• Aufgabe:
Benenne im Abschnitt der Daten von der Zeile mit „Tap the SDS“ bis zur Zeile mit „Click the word Патрон“ jedes „the word“ in „the term“ um. Gib nur diese Zeilen wieder, sonst unverändert.

• Bereitgestelltes Material:
▼▼▼
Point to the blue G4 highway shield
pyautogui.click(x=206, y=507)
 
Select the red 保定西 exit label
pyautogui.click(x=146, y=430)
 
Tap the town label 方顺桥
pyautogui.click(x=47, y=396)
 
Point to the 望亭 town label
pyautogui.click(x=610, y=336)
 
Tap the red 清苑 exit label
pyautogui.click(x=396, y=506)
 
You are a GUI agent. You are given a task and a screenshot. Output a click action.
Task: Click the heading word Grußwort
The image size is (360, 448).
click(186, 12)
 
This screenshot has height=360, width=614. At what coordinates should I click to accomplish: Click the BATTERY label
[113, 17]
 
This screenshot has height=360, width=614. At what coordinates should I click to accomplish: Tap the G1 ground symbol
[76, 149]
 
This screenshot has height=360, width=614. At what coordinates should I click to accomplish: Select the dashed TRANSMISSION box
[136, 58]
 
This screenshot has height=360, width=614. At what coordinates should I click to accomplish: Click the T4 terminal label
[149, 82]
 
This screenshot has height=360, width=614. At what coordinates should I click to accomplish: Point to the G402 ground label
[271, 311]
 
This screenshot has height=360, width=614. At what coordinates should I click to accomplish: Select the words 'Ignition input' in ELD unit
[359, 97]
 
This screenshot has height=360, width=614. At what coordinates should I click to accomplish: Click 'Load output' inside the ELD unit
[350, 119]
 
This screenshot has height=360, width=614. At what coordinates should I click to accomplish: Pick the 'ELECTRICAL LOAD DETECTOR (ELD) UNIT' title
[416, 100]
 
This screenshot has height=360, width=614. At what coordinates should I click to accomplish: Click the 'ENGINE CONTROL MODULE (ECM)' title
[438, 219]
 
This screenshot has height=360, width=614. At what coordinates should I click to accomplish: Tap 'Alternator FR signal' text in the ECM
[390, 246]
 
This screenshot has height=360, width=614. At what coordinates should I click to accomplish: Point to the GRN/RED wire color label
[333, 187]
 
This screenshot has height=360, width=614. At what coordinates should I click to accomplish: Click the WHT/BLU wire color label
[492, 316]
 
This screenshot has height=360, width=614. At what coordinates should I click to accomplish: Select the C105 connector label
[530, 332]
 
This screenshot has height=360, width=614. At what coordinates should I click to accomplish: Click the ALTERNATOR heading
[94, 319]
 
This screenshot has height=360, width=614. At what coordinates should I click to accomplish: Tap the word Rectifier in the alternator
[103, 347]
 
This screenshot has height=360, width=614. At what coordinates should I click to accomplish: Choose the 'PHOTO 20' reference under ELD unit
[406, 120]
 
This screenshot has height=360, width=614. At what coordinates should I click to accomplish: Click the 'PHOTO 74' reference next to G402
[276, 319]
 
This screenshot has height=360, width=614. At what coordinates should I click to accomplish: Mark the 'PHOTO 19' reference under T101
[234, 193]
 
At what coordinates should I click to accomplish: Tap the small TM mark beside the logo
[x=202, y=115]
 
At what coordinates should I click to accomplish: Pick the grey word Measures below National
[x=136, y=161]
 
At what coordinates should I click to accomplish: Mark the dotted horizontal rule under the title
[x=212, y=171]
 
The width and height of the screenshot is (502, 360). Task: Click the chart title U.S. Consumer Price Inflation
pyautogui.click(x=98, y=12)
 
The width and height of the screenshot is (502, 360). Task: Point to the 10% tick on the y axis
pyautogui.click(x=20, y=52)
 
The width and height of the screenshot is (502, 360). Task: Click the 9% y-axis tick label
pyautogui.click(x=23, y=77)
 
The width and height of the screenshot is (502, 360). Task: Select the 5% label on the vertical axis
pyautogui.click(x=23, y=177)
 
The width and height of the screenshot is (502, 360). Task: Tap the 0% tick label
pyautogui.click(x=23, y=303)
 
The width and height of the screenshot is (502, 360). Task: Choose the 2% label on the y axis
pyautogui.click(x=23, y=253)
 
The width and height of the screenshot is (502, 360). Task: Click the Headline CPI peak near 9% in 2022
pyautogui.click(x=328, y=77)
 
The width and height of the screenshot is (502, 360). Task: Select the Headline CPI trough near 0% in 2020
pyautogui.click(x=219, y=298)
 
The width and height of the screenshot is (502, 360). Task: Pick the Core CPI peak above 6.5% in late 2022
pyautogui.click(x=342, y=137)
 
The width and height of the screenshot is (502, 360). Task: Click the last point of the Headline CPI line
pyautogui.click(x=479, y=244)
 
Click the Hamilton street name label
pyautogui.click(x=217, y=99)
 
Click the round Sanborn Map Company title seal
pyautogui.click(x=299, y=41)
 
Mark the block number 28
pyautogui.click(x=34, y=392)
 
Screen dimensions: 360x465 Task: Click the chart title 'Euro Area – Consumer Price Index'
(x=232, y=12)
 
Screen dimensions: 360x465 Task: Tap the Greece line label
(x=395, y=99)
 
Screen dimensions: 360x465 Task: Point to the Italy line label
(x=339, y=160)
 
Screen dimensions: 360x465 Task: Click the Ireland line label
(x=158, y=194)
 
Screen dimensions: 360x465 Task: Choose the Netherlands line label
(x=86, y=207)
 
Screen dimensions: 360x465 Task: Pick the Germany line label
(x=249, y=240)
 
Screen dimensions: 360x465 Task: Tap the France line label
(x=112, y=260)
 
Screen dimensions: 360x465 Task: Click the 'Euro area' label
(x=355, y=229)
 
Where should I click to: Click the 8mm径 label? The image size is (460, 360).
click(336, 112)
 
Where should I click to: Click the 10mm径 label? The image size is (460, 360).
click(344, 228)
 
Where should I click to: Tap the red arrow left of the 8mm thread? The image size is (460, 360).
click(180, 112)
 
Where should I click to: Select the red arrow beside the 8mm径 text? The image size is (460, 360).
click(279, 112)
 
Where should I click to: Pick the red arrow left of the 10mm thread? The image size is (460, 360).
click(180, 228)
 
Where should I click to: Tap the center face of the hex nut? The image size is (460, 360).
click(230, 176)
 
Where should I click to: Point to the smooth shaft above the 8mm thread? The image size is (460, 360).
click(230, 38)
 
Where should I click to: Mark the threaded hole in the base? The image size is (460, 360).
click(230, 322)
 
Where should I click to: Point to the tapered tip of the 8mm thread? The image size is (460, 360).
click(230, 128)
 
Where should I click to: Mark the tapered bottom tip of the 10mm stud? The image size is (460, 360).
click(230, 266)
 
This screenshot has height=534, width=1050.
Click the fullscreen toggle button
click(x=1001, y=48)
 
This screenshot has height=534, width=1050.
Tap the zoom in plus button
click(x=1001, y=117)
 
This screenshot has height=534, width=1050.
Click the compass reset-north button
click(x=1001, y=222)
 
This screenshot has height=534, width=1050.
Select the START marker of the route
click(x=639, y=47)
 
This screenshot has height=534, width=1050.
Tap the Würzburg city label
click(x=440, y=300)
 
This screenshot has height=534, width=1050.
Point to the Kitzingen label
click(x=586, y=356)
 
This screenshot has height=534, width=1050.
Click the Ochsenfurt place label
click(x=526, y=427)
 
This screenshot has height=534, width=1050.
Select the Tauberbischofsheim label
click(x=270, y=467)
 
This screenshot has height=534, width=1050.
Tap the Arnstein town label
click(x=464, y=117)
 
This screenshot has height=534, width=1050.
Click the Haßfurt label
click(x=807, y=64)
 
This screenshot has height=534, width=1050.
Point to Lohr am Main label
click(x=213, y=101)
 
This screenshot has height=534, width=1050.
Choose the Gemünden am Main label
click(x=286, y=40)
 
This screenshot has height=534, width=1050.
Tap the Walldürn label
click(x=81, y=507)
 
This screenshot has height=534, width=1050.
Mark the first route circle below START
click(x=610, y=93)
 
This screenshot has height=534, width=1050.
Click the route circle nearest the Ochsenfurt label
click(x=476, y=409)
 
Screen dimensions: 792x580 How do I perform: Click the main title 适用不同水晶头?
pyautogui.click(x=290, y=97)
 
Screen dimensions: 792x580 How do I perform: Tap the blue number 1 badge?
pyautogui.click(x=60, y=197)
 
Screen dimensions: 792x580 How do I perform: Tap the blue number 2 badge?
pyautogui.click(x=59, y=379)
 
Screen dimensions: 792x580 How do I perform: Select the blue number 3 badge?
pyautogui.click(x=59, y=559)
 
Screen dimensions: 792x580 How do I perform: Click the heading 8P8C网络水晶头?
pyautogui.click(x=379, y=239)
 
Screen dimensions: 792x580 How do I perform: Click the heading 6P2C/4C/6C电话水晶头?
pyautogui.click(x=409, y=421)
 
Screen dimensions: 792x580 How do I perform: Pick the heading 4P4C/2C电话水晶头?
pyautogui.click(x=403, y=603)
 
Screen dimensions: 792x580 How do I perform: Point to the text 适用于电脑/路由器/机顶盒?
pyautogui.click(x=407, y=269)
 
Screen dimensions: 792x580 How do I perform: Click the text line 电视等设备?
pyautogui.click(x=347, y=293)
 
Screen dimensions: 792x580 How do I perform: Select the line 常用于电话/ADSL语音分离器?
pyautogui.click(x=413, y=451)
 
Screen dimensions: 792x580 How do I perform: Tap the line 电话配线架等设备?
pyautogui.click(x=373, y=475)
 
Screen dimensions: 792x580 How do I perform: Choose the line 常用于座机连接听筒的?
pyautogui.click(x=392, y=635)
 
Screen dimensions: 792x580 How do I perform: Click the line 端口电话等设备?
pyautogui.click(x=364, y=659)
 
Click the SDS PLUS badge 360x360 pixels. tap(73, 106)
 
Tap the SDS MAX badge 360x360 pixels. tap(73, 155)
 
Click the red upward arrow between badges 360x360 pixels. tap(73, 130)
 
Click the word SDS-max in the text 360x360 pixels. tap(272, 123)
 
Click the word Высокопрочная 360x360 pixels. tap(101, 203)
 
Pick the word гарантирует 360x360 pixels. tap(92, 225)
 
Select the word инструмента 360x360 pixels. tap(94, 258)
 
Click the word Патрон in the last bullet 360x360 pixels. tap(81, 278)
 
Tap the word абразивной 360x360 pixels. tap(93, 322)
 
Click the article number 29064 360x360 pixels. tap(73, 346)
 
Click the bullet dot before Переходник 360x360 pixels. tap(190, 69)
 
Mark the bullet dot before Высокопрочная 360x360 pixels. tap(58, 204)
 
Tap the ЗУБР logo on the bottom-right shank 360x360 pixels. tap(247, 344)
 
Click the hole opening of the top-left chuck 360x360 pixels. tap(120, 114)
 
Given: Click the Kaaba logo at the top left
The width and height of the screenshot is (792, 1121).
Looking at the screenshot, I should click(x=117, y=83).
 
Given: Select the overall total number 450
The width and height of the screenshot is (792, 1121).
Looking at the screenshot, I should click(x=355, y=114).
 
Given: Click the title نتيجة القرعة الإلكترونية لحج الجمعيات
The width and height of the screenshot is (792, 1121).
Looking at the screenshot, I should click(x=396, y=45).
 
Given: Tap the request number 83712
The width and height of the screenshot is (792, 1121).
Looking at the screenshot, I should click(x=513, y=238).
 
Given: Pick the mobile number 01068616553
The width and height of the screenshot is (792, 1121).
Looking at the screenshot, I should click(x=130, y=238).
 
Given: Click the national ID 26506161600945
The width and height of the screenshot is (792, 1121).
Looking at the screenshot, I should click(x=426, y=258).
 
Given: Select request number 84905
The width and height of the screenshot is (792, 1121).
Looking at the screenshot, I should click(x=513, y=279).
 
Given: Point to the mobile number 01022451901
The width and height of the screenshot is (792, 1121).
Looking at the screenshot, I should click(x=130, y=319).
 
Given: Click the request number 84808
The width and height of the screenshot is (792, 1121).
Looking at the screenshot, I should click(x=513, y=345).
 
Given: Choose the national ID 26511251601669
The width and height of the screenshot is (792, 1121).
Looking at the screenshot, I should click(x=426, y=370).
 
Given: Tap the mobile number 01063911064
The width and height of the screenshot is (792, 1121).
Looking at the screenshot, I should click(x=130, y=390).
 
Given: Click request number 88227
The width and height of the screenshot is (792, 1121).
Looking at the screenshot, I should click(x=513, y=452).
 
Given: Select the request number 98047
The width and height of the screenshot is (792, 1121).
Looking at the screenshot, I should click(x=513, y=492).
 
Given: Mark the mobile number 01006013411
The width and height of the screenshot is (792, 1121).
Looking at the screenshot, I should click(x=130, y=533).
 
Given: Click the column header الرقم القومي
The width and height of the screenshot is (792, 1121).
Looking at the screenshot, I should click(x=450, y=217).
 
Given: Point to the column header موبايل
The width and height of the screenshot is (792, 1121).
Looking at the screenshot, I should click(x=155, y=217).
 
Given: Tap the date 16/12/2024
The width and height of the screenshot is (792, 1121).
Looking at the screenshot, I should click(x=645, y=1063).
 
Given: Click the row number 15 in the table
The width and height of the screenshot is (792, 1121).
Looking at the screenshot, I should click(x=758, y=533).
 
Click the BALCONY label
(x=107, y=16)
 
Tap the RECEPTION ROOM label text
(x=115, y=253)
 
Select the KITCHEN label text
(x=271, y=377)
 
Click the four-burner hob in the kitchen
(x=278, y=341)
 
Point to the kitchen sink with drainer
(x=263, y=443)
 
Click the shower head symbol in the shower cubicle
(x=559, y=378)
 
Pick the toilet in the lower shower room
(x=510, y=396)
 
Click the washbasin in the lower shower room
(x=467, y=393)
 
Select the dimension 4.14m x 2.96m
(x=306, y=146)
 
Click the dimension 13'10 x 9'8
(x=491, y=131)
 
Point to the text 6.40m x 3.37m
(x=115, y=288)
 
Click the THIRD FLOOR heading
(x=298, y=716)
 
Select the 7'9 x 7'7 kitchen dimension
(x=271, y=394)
▲▲▲
• Antwort:
Tap the SDS MAX badge 360x360 pixels. tap(73, 155)
 
Click the red upward arrow between badges 360x360 pixels. tap(73, 130)
 
Click the term SDS-max in the text 360x360 pixels. tap(272, 123)
 
Click the term Высокопрочная 360x360 pixels. tap(101, 203)
 
Pick the term гарантирует 360x360 pixels. tap(92, 225)
 
Select the term инструмента 360x360 pixels. tap(94, 258)
 
Click the term Патрон in the last bullet 360x360 pixels. tap(81, 278)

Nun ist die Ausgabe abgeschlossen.